*What needs to be done*:
How would the corrosion report below, on machine learning for piping corrosion, go on? Write its next part, starting right after its final sentence.

*Document segment*:
· · · · · · ·
Enhancing the Corrosion Assessment and Inspection management in Upstream Piping Systems Using Machine Learning
TWI Industrial Member Report 1205-2024
By Mehran Izadkhah
Industrial Need
Managing the integrity of piping systems and pressurized components specifically on offshore facilities is always challenging due to environmental conditions, limited accessibility, and costly logistics. Many components, especially those running at height, under insulation, or in congested areas, cannot be regularly accessed for inspection. As a result, process owners and integrity engineers often lack timely and reliable data to assess corrosion risks and plan maintenance activities proactively.
Traditionally, corrosion prediction has relied on practical formulas, conservative corrosion allowances, and presence of previous inspections such as ultrasonic thickness measurements (UT) or material degradation assumptions. In the offshore platforms, these methods are not always easily applicable due to the lack of data (for using formulas), cost and budget issue for site inspection and underestimation of risk, potentially compromising safety.
With the rapid advancement of digital technologies, machine learning (ML) and Artificial Intelligence (AI) models are now considered as powerful tools for predictive analytics in asset integrity. These models coinciding with technical data analytics can identify patterns in large and diverse datasets that traditional methods are not designed to detect. More importantly, ML models can predict degradation even in the absence of prior inspection data, by learning from background information such as design parameters, process conditions, and historical trends across similar assets.
In Phase 1 of our development, we introduced CorrosionWISE, an application built around an ML model that predicts internal corrosion rates in upstream offshore piping systems. This tool can help clients improve inspection prioritization and resource planning. This feature is particularly valuable for components that are difficult to access or inspect, giving operators a practical estimate of remaining life without the need for previous UT data.
Now in Phase 2, CorrosionWISE will be enhanced by integrating a new ML-based model focused on external pitting corrosion prediction, specifically presence and estimation of pitting depth.
The simplicity of this application lies in its ease of use and interpretability: users input readily available assets and process information, and the model returns estimated pitting risk levels and depth. The results are displayed through a clean, user-friendly interface designed for fast decision-making, even by non-expert users. This allows for early intervention and better prioritization of barge visits, avoiding unplanned downtime or unnecessary inspections.
· · · · · · ·
*Dataset excerpt*:
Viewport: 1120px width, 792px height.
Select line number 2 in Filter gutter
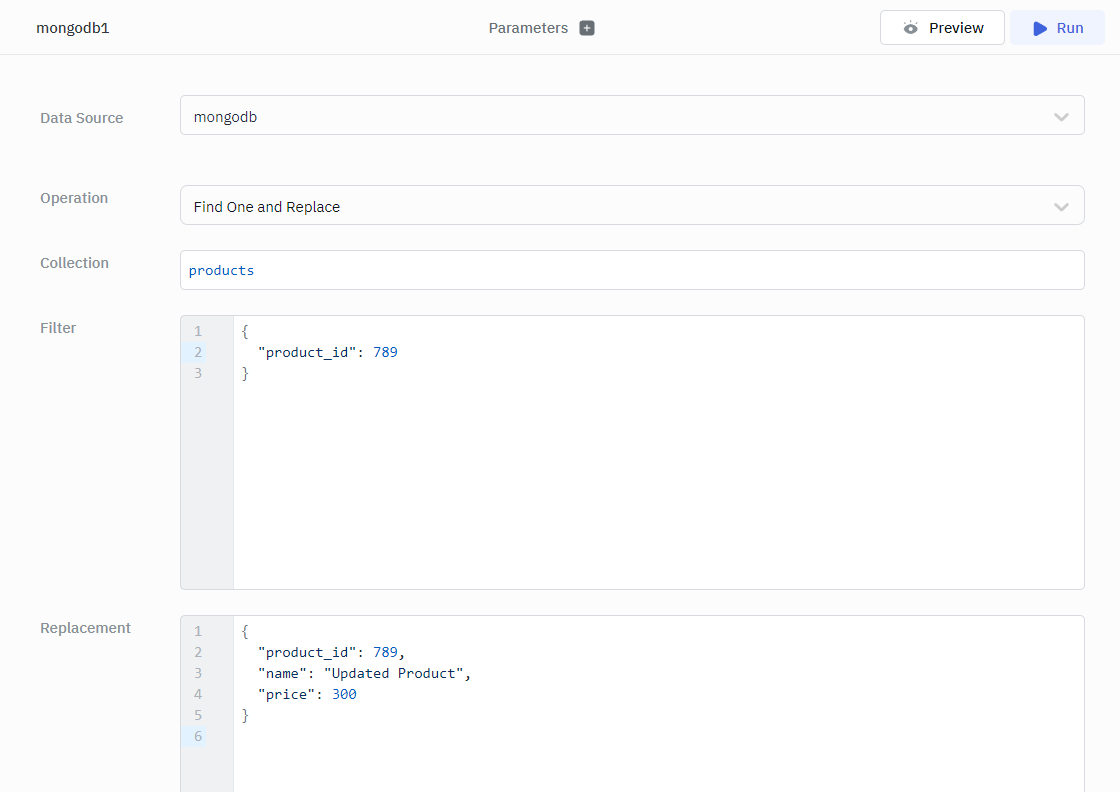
· · · · · · ·
*Exercise answer*:
Looking ahead, this model is not limited to piping systems alone. Its predictive framework can be extended to other onshore and offshore assets, including pressure vessels, risers, heat exchangers, and structural components. This scalability opens the door to a more comprehensive, digitalized integrity management strategy where prediction, rather than reaction, drives inspection and maintenance planning across the platform.
By adopting AI and machine learning in this way, we not only address a pressing need in the industry but also move towards a smarter, more efficient, and risk-informed future for offshore asset management. Furthermore, the project aims to integrate Fitness for Service (FFS) evaluations, offering a digitalized approach to prioritize inspection budgets effectively on-site. Asset owners can extend critical infrastructure lifespan, contributing to a greener and more sustainable future.
The integration of this model acts as an effective bridge between standardized code-based RBI methodologies (e.g., API 581) and the practical insights of integrity engineers. By doing so, it enables data-driven prioritization of inspection and maintenance activities, even in the absence of conventional UT data, ultimately supporting smarter and more proactive asset integrity management.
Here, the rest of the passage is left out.